L'Égypte a organisé jeudi, pour la première fois de son histoire, un débat télévisé entre les deux principaux candidats à l'élection présidentielle, dont le premier tour est prévu les 23 et 24 mai.

Quinze mois après le renversement d’Hosni Moubarak, balayé par les révolutionnaires de la place Tahrir, les Egyptiens ont suivi pendant plus de quatre heures les échanges entre Amr Moussa, un diplomate chevronné de 75 ans ayant servi sous Moubarak, et Abdel Moneim Aboul Fotouh, un islamiste de 60 ans qui a connu la prison sous le régime de l’ex-raïs.

 

Parmi les 13 candidats en lice, les deux hommes font office de favori du scrutin, dont le premier tour aura lieu les 23 et 24 mai.
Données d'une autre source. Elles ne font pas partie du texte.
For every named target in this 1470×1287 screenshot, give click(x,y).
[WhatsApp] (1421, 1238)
L’élection doit parachever la transition en Egypte, que les militaires du Conseil suprême des forces armées (CSFA) dirigent depuis la révolution.

 

Aboul Fatouh, qui a les Frères Musulmans il y a un an a mis l'accent à plusieurs reprises sur les liens entre Moussa et le régime de Moubarak : "Il existe une règle selon laquelle celui qui a créé un problème ne peut pas le résoudre", a-t-il lancé à son adversaire.

 

Ce dernier a contre-attaqué en accusant les Frères musulmans d’avoir eux aussi gardé le silence. "Vous vous efforciez de défendre les positions des Frères musulmans et non pas les intérêts égyptiens".

 

Posant en rassembleur, Aboul Fotouh assure être en mesure d’en finir avec la "polarisation" de la société égyptienne. Il tente de réunir autour sa candidature les islamistes modérés et radicaux - le candidat des salafistes a été lui aussi été évincé du scrutin -, les centristes et certains libéraux. "Avec les salafistes, il est salafiste. Avec les libéraux, il est libéral. Avec les centristes, il est centriste", a ironisé Amr Moussa, qui joue pour sa part de son expérience et de sa stature d’homme d’Etat dont l’Egypte, dit-il, a besoin alors qu’elle traverse une "crise existentielle". Il se présente aussi comme un rempart contre l’influence croissante des islamistes.

 

"Nous allons pour la première fois choisir le président de l’Egypte. J’espère que nous ne nous laisserons pas ramener en arrière, une fois de plus, vers le régime déchu, avec ses idées, son essence et ses personnalités", a réagi Aboul Fotouh.

 

Tous deux se sont engagés à revoir le traité de paix signé en 1979 avec Israël, un pays qu’Aboul Fotouh qualifie d’ennemi et que Moussa décrit comme un adversaire.

 

La partie du débat consacrée à la politique étrangère a donné lieu à une étonnante bévue d’Amr Moussa, qui a parlé de l’Iran comme d’un Etat arabe.